El estudio también muestra diferencias significativas entre los distintos sistemas. Claude destaca por incorporar una proporción relativamente elevada de artículos científicos y publicaciones académicas, coherente con la orientación que Anthropic ha dado a su modelo hacia tareas analíticas, investigación y razonamiento complejo. Por su parte, Gemini depende en mayor medida de datos procedentes del rastreo de la web (web crawl), aprovechando el enorme ecosistema de información indexada por Google para construir un modelo con una amplia cobertura temática y lingüística. En el caso de Grok, desarrollado por xAI, sobresale el peso de los datos procedentes de redes sociales, especialmente debido a la integración con el ecosistema de X (antes Twitter), lo que proporciona al modelo un acceso privilegiado a conversaciones y acontecimientos recientes. ChatGPT presenta una combinación más equilibrada de fuentes, repartiendo su entrenamiento entre contenidos web, libros, código, documentos y otras colecciones de datos.

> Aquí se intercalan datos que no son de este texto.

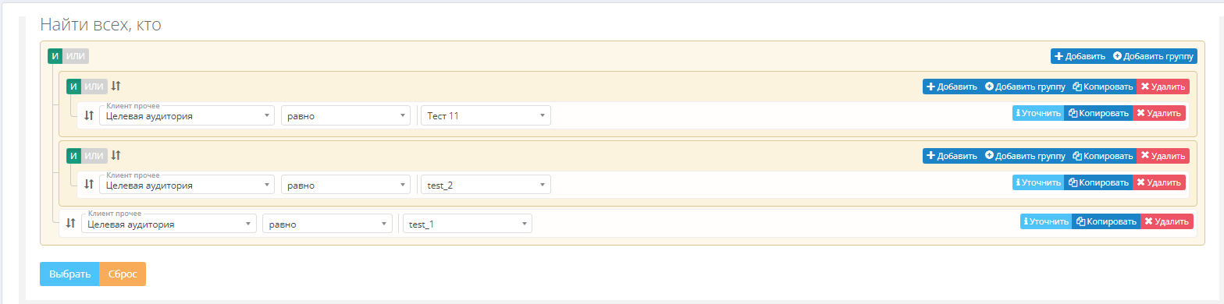
Task: Delete the test_1 rule
Action: (1167, 221)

Fuente predominante por modelo

ModeloFuente de datos más destacada
ChatGPT (OpenAI)Mezcla equilibrada de páginas web, libros, código y documentos públicos.

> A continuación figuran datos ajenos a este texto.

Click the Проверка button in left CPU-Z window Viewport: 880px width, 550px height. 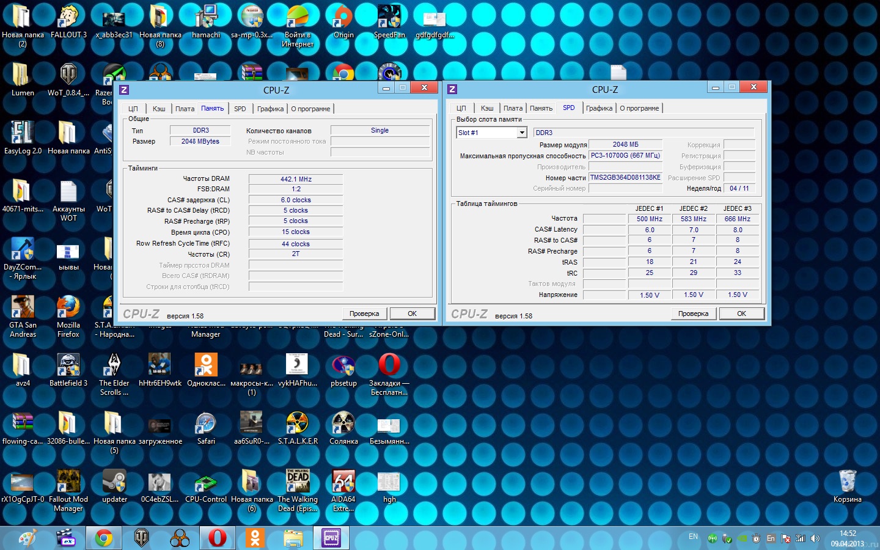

Claude (Anthropic)Mayor presencia de artículos científicos y literatura académica.
Gemini (Google)Predominio del rastreo de la web (web crawl).
Llama (Meta)Elevada proporción de libros (aproximadamente una cuarta parte del conjunto de entrenamiento).

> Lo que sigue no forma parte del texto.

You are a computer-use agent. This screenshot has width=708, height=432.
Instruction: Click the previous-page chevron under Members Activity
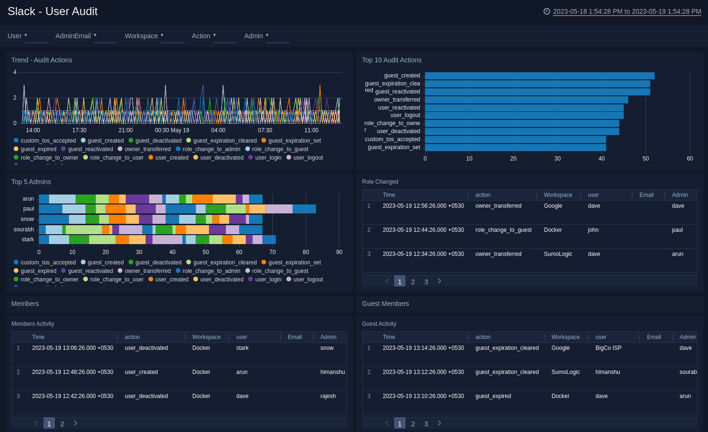pos(36,423)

Grok (xAI)Importante uso de redes sociales, especialmente contenidos procedentes de X (Twitter).

Más allá de las diferencias cuantitativas, el informe ilustra la creciente importancia de la diversidad de fuentes de entrenamiento como factor estratégico en el desarrollo de los modelos fundacionales. Los libros aportan profundidad conceptual y riqueza lingüística; los artículos científicos suministran conocimiento especializado y rigor técnico; el contenido de la web ofrece amplitud temática; las redes sociales incorporan actualidad y lenguaje coloquial; mientras que otras fuentes, como repositorios de código o documentos públicos, enriquecen las capacidades de programación y resolución de problemas. Esta combinación explica en buena medida las distintas fortalezas y limitaciones observadas entre los modelos actuales.

Finalmente, el artículo sitúa estos datos en el contexto de la creciente controversia jurídica sobre el entrenamiento de la inteligencia artificial. Las demandas por infracción de derechos de autor continúan multiplicándose, especialmente contra empresas como Meta y Anthropic, mientras los tribunales comienzan a delimitar qué prácticas de recopilación y almacenamiento de datos son legales y cuáles vulneran la propiedad intelectual. En consecuencia, la composición de los conjuntos de entrenamiento ya no constituye únicamente una cuestión técnica, sino también un asunto central para el futuro de la regulación, la transparencia y la sostenibilidad del desarrollo de la inteligencia artificial generativa.